YC-Backed Yhat Gives Data Science Teams A Head Start

Yhat founders Greg Lamp and Austin Ogilvie were working with a team of data scientists at OnDeck, a successful small business loan startup, when they noticed a problem.

The data science team was coming up with cool ideas, but the engineers couldn’t implement these applications, as fast as they could produce them, simply because they lacked the tools to do it. That’s when they decided to create a tool that would give these teams a head start toward working more efficiently. That tool would become Yhat (pronounced Y-hat).

“We had a team of data scientists who produced new and creative ways of doing business and decision making, and engineering couldn’t keep up with the data science team. Austin and I were both working in the middle of this and watching all of this analytical work at OnDeck just sitting on shelves,” Lamp explained.

They figured there had to be a better way to get value from the work the data scientists were producing.

With their first product, ScienceOps, they developed a solution designed to help teams of data scientists work and communicate more effectively with one another as they built projects on top of popular data science tools like R and Python — but they didn’t stop there.

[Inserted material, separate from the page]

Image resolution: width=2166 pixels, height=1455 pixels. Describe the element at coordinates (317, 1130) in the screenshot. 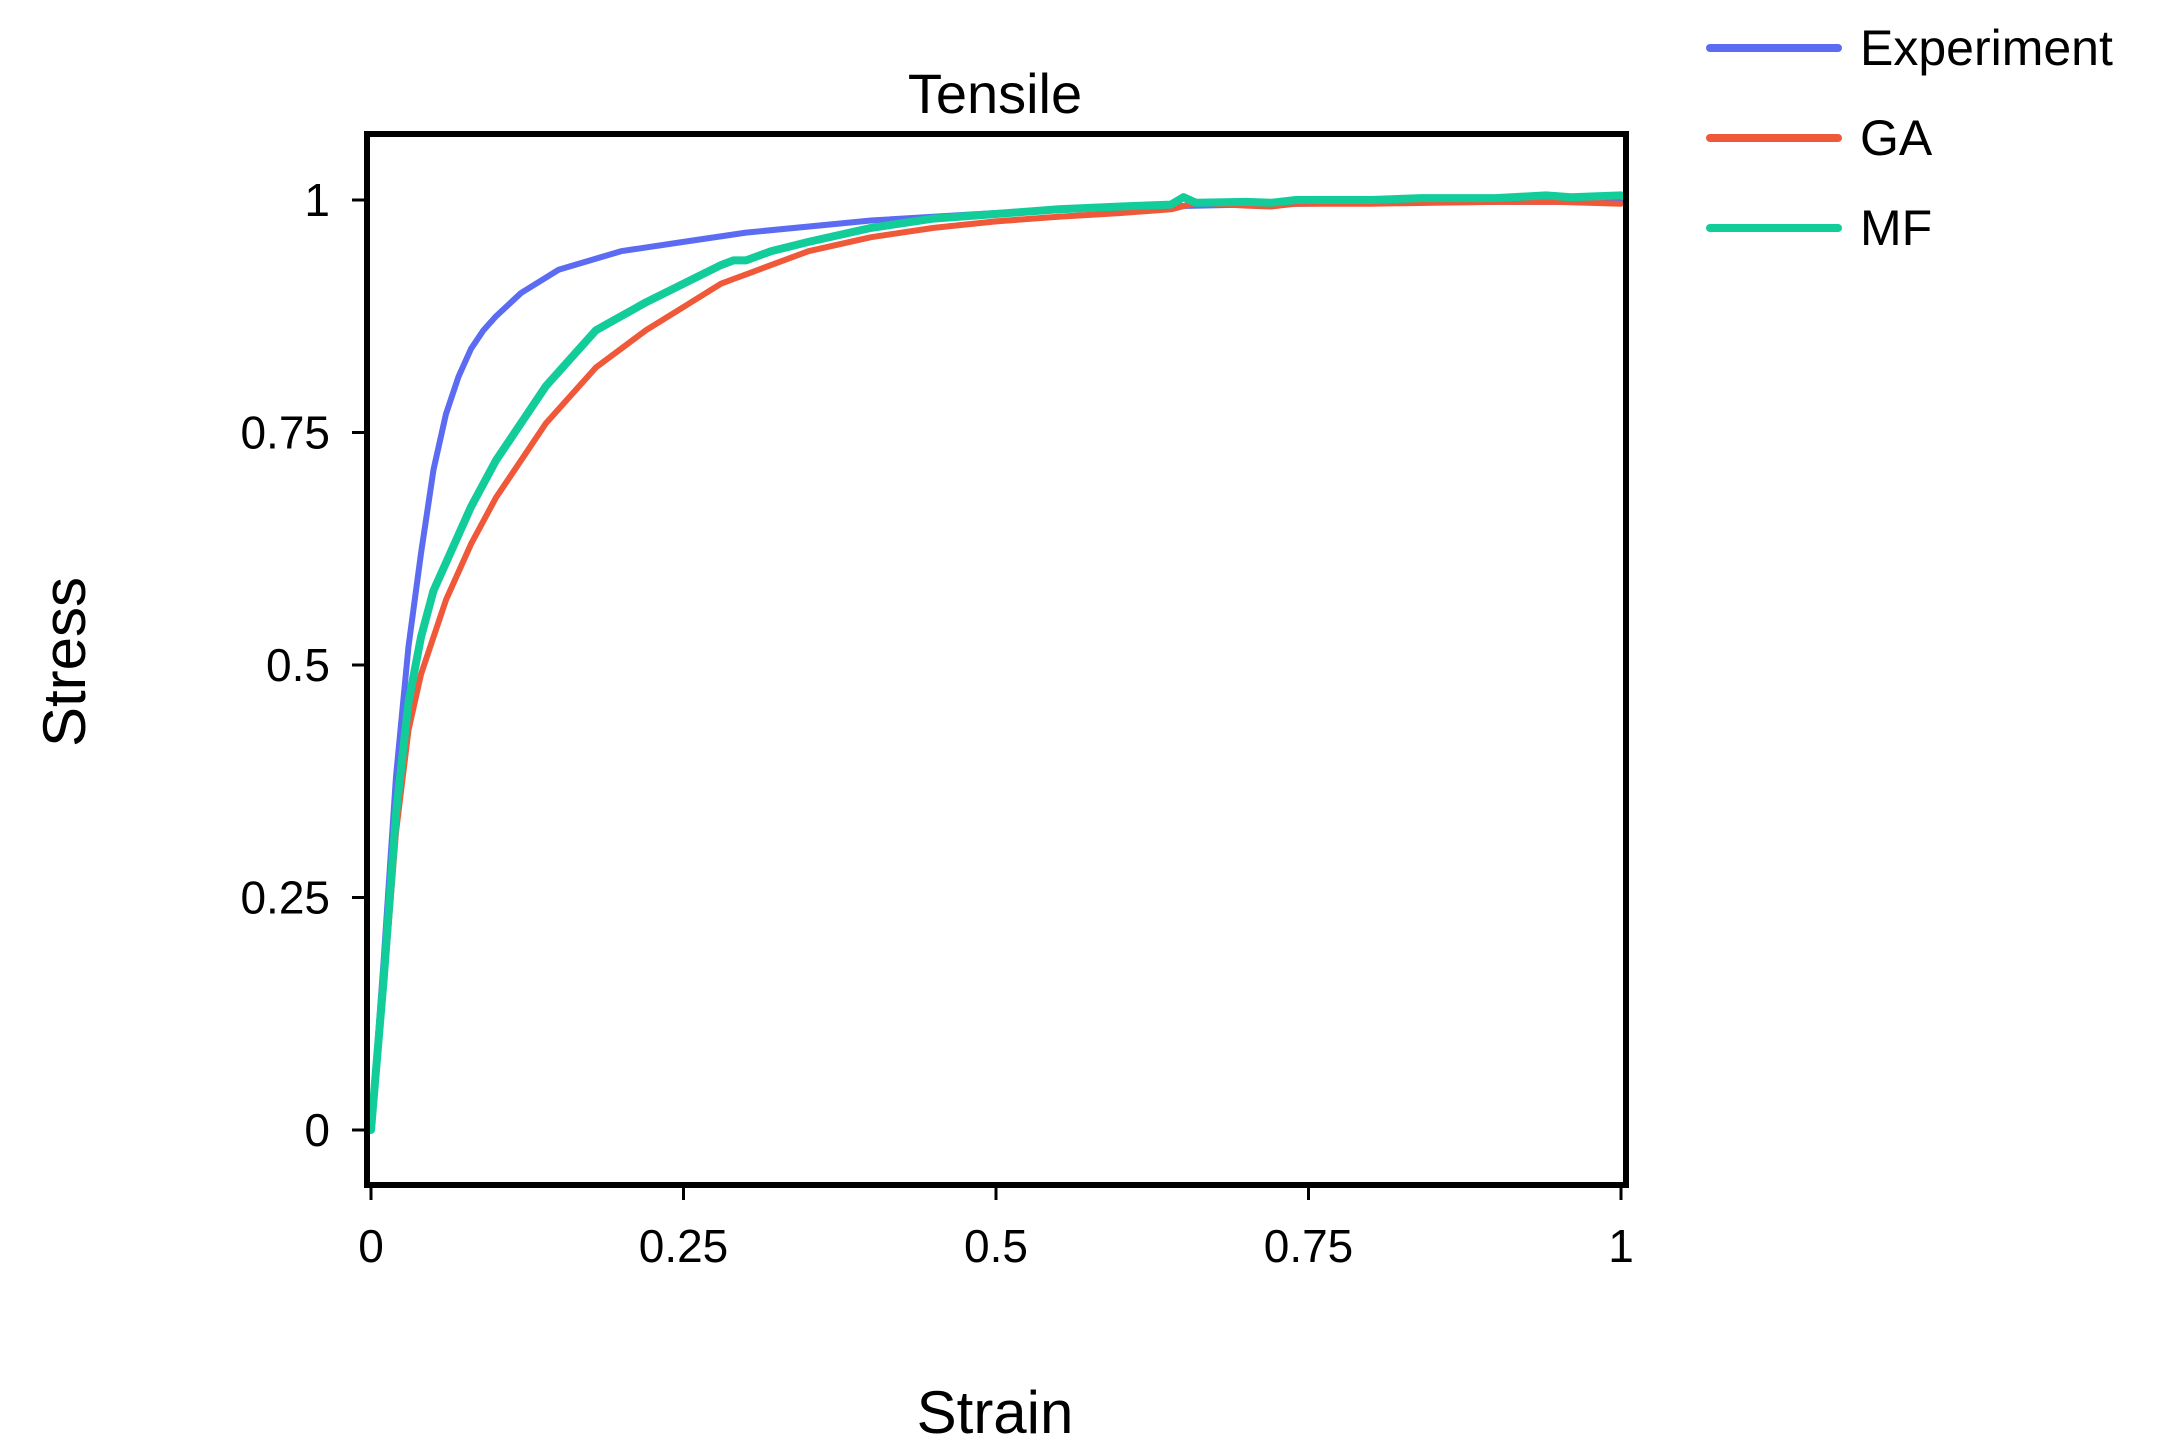

I see `y-tick-label: 0` at that location.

They also wanted to make it easier for the engineers and the lines of business to implement those applications to benefit the company by putting the ideas to work more quickly.

They kept their day jobs for a short time, but by June, 2013 they saw so much demand, they left OnDeck and started Yhat. For a time, they were working out of their Brooklyn apartment, but they soon out-grew that and moved into a shared office space in Manhattan where they are today.

The company began to ramp up in earnest in 2013 when they got a cool million in seed money, and they are currently part of the Y Combinator 2015 winter class.

Lamp says that, because they were already somewhat established and even had customers, they weren’t sure what YC could give them. As Lamp put it, “we were a lot further along than two hackers with an idea.” They worried that it might actually be a distraction, but “it’s been fantastic so far,” he says.

Both founders agree that it’s been a great experience and their batch teammates have helped them focus. They realize now that as new entrepreneurs, they didn’t know what they didn’t know and YC has helped them take a range of problems any new company has to deal with, and filter them objectively to concentrate on the ones that matter most.

For Yhat, a startup with a more mature idea, that has meant working on sales and prospects, whereas some of the newer startups might concentrate more on marketing and product development.

Yhat announced a second product called ScienceBox in June, 2014, which is a lower cost alternative, designed to help data scientists create and share data science projects.

Yhat ScienceBox screen shot

Yhat has some interesting customers including a NASCAR racing team that is trying to figure out how to use data to get an edge by enhancing pit decision making.

“The NASCAR team sees [big data] as a new thing they know they should be doing, but they know they are behind, and are looking to get ahead of the curve,” Lamp explained.

Another client is Condé Nast. You might not think of a publishing company being data-driven but it has a team of 40 or 50 data scientists spread across a couple of different locations, so Yhat’s products appeal to them.

Lamp says ScienceBox has also been popular with data science professors as a way to deliver all the tools that participants need to take the class. Prior to using using ScienceBox, it took a lot of work to ramp up and get all of the students set up.

Lamp and Ogilvie acknowledge that, while they’ve been able to build a decent customer base, they may be a bit ahead of the industry where many companies have two or fewer data scientists. They admit that they’ve thought about that, but so far they have plenty of business for a company with just seven employees.

What’s more, Lamp said that data science is the fastest growing undergraduate major, and many folks in academia are leaving for lucrative jobs in industry. We may not be in the data science golden age just yet, but Yhat’s timing appears to be pretty good.

In case you’re wondering about the company name — I know I was —  it actually comes from a German statistical measurement, kind of a data scientist in-joke.

Lamp says their target audience gets the joke, even if they have to explain it to everyone else.